Policy

Freedom Is Good for You

Science proves overwhelmingly that economic freedom helps women, children, and other living things.

|

Economic freedom is, as Martha Stewart might say, a good thing. That's not just my bias as a libertarian: I've got science on my side.

In a new study published in Contemporary Economic Policy, two of the authors of the annual Economic Freedom of the World Index set out to see how other researchers were using their work. Specifically, West Virginia University economist Joshua Hall and Southern Methodist University economist Robert Lawson found 402 scholarly articles that use some aspect of the index, which the Fraser Institute has published each year since 1996. The institute broadly defines economic freedom as "the extent to which you can pursue economic activity without interference from government, as long as your actions don't violate the identical rights of others." As Hall and Lawson further note, the Economic Freedom Index is "within the classical liberal tradition that emphasizes the importance of private property, rule of law, free trade, sound money, and a limited role for government."

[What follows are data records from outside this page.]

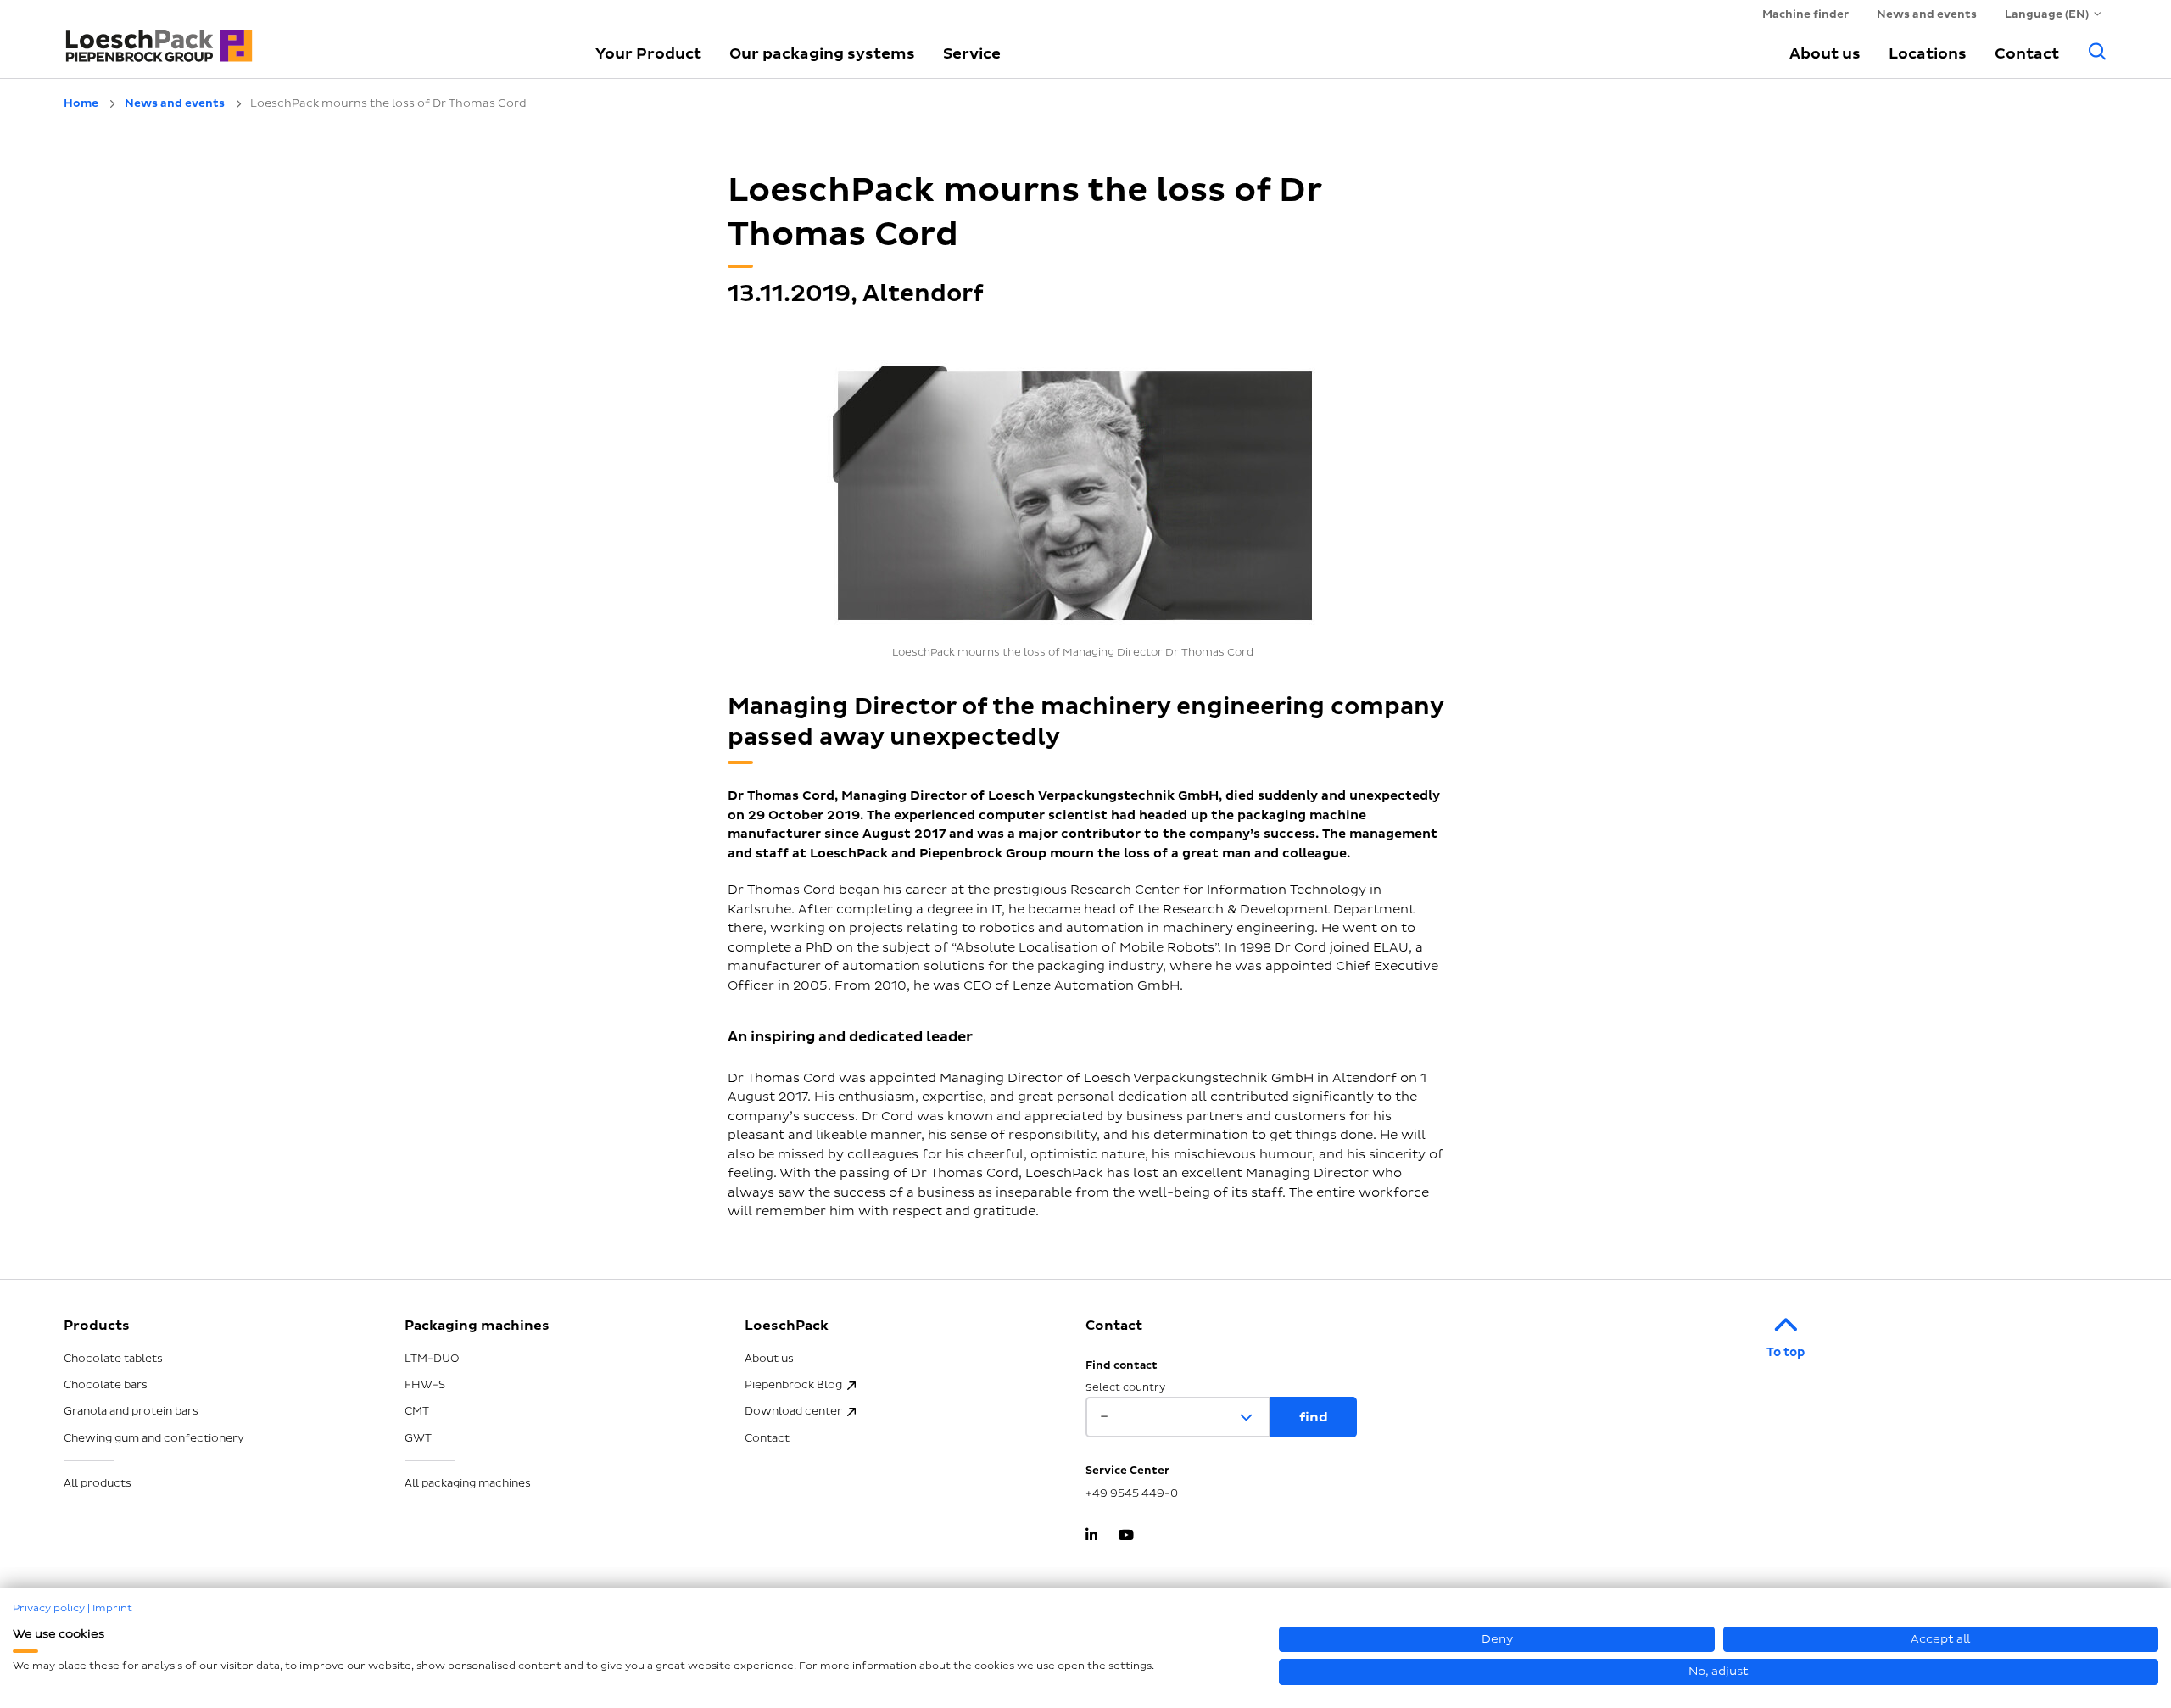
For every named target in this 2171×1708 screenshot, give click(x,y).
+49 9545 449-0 (1132, 1493)
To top (1785, 1352)
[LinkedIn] (1091, 1536)
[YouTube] (1126, 1536)
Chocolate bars (106, 1385)
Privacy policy (49, 1608)
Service (972, 54)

Once Hall and Lawson identified the articles citing the Index, they whittled the list down to 198 papers that use it as a substantive variable in their analyses, usually trying to correlate economic freedom with some other outcome, such as economic growth, income levels, productivity, poverty, inequality, and so forth. Based on the effects identified in each study, Hall and Lawson sorted the articles into three outcome groups: good, bad, and mixed. 

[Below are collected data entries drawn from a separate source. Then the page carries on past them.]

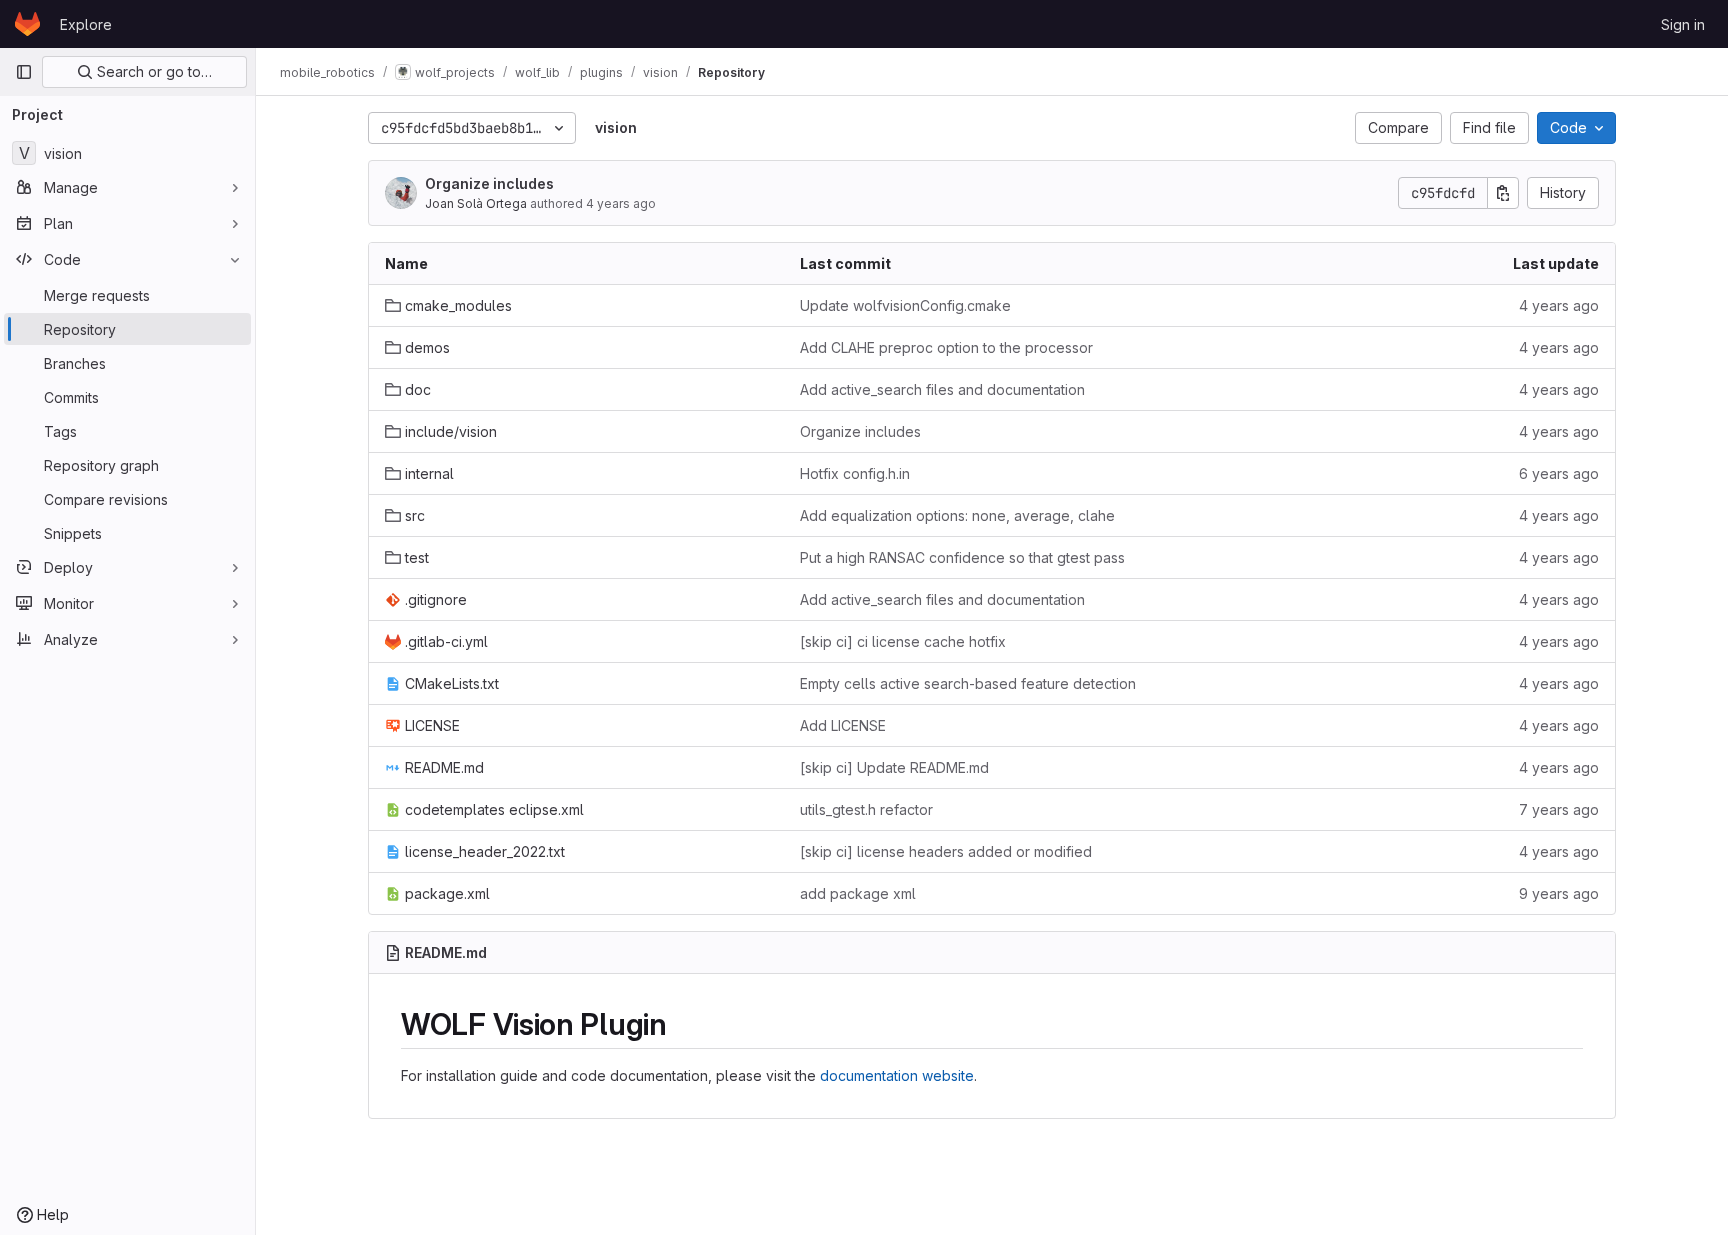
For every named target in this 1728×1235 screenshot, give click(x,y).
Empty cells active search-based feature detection (968, 683)
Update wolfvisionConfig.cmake (905, 305)
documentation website (897, 1075)
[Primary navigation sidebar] (24, 72)
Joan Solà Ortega (476, 203)
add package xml (858, 893)
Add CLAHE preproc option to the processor (946, 347)
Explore (86, 24)
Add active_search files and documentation (942, 389)
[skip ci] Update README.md (894, 767)
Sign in (1683, 24)
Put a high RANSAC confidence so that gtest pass (962, 557)
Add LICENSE (843, 725)
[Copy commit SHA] (1503, 193)
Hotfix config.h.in (855, 473)
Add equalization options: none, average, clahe (957, 515)
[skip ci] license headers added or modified (946, 851)
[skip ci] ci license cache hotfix (903, 641)
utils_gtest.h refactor (866, 809)
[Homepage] (27, 24)
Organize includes (489, 183)
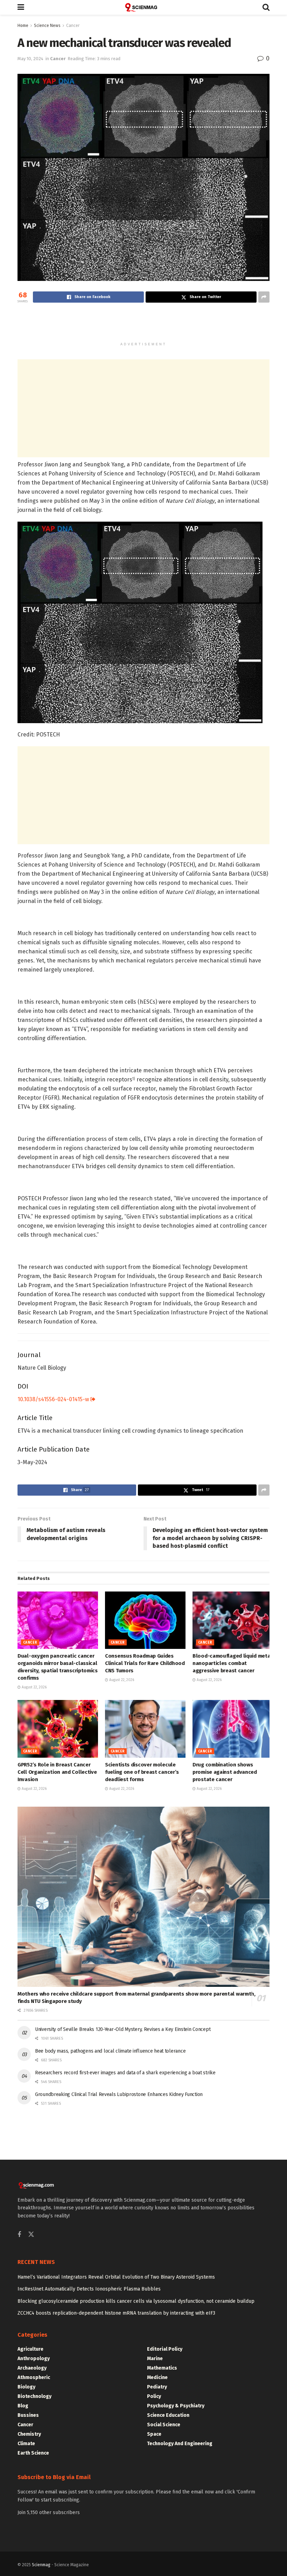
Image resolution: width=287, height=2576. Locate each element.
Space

An example of a good outcome would be a 2008 study in the Journal of Economic Behavior and Organization finding that "those societies that rely upon individual economic freedoms to promote women's well-being have been more successful than those societies relying upon greater political rights." Or the 2007 analysis by Austrian researchers for the Institute for Advanced Studies in Vienna concluding "more economic freedom is associated with lower gender wage gaps."

With regard to the effects of greater economic freedom on the welfare of children, a 2006 study published in the Journal of International Trade & Development correlated child labor rates with the index's ratings of countries' openness to trade. From 1960 to 2000, the article reported, "Child labor force participation rates declined on average by 3 percentage points per decade while trade openness increased on average by 6 to 7 percentage points." A third study, published in Contemporary Economic Policy in 2008, found that economic freedom correlated with greater protection against the extinction of species. Insecure property rights, for example, are associated with the type of deforestation that threatens the habitat of many endangered species.

Economic freedom isn't all beer and pizzas. In 2007, two economists from Lund University reported in the Journal of Economic Literature that higher levels of the stuff are associated with greater income inequality. In particular, they find that "increased economic freedom has been associated with increasing inequality, and that this effect most likely comes from deregulations and increased trade openness." 

Another study that located a bad outcome was published in the Annual Review of Public Health in 2008. It reported that economic freedom contributed to rising obesity by lowering food prices, empowering women to participate in the paid workforce, and producing fewer restrictions on the entry of new businesses selling food into the marketplace. Likewise, a 2003 study in the Journal of Economic Perspectives found that people living in developed "countries with more price controls are much less obese than people in countries without price controls." In other words, freedom tends to make people fat. A sociopolitical recipe for reducing obesity might involve establishing price controls, forcing women to stay home, and imposing regulations that limit the creation of new businesses.

Once Hall and Lawson finished sorting through the relevant 198 articles, they found that two-thirds (134 articles) reported good outcomes correlating with higher levels of economic freedom. Twenty-eight percent (56 articles) reported mixed outcomes and just four percent (8 articles) found economic freedom correlated with bad outcomes. "The balance of the evidence," Hall and Lawson conclude, "is overwhelming that economic freedom corresponds with a wide variety of positive outcomes with almost no negative tradeoffs."

In that case, here's another piece of good news: According to the latest Economic Freedom Index, "average economic freedom rose from 5.30 (out of 10) in 1980 to 6.88 in 2007. It then fell for two consecutive years, resulting in a score of 6.79 in 2009 but has risen slightly to 6.83 in 2010, the most recent year available." 

Less happily, the United States has fallen from 8.65 in 2000 to 8.21 in 2005 and 7.70 in 2010. After a long stint as third freest economy in the ratings, the U.S. is now number 18. America's falling rank in the Index provokes the cynical thought that perhaps as our freedom contracts, so too will our waistlines.